> About this exercise
Lines containing "Treatment": state how many there are in these entries, and write only that number.

> Supplied information
● ● ●

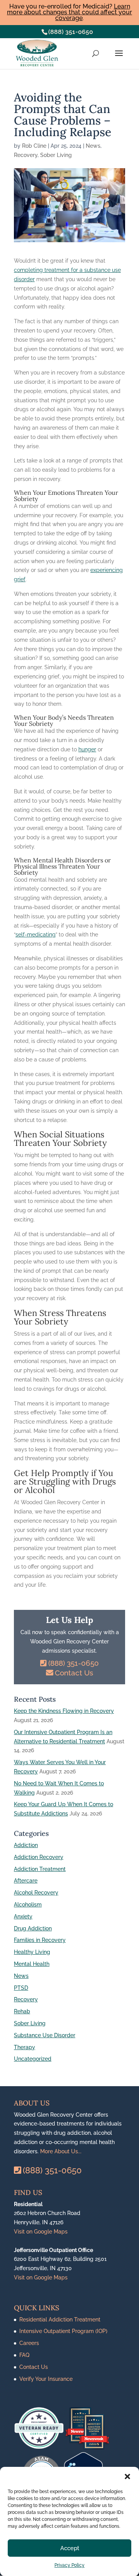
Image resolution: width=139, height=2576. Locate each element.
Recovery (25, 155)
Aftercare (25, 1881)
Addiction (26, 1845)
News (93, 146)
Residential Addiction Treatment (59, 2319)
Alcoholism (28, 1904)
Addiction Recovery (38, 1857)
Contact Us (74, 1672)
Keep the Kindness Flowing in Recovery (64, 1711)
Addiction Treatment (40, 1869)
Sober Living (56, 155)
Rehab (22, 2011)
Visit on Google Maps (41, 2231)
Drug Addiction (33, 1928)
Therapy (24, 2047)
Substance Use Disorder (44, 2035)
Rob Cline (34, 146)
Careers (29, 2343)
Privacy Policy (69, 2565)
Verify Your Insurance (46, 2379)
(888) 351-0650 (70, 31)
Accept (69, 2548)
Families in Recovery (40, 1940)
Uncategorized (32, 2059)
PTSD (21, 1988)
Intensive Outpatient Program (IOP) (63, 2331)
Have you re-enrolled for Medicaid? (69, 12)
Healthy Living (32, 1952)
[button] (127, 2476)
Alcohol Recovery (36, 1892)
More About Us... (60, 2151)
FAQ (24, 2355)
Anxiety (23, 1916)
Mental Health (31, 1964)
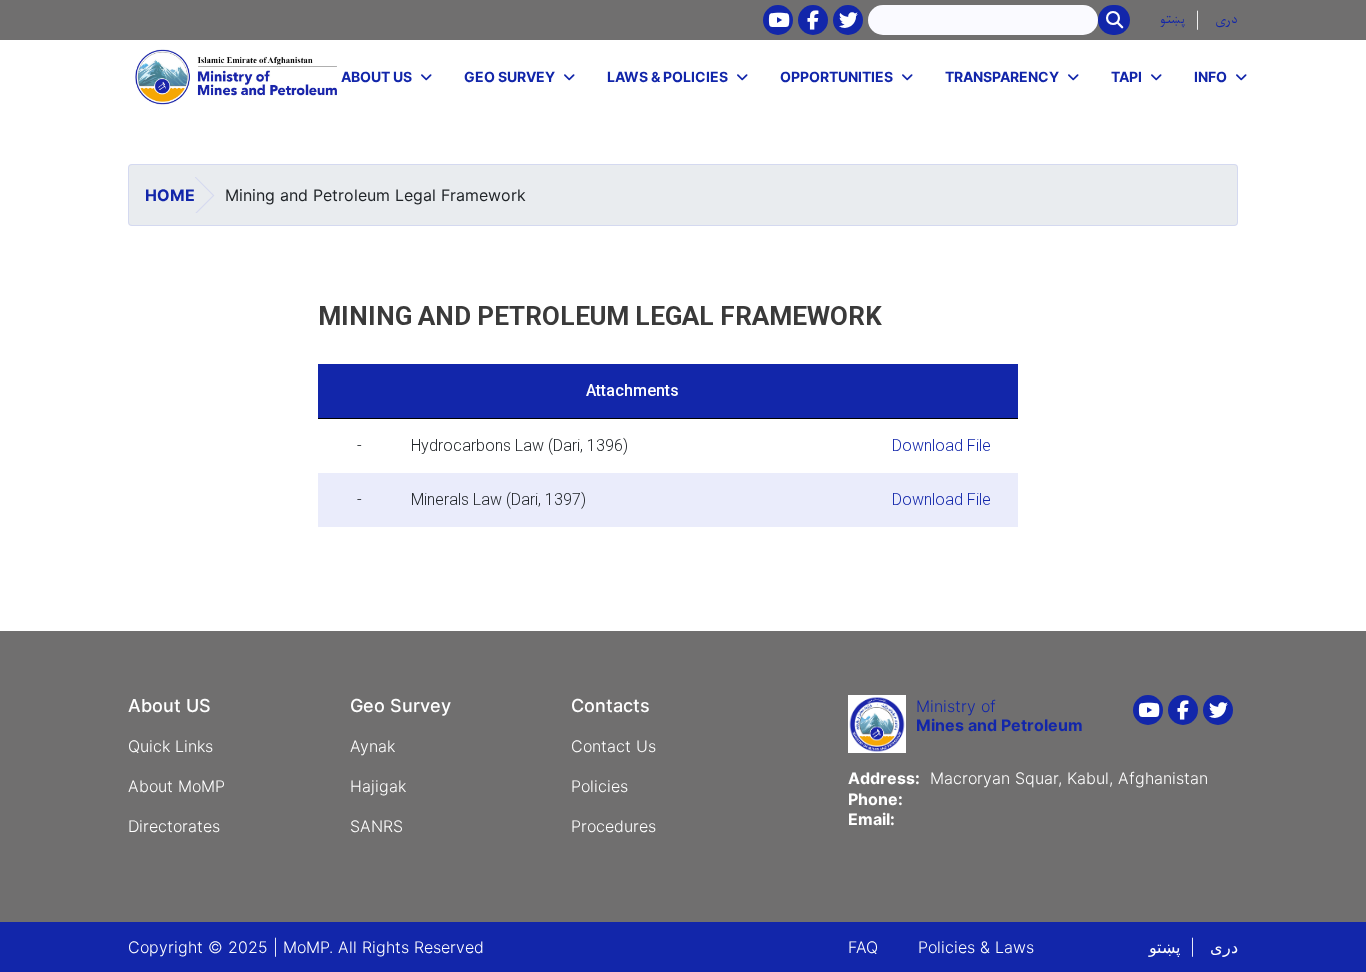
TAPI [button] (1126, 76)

● ● ●

> Result of this exercise
2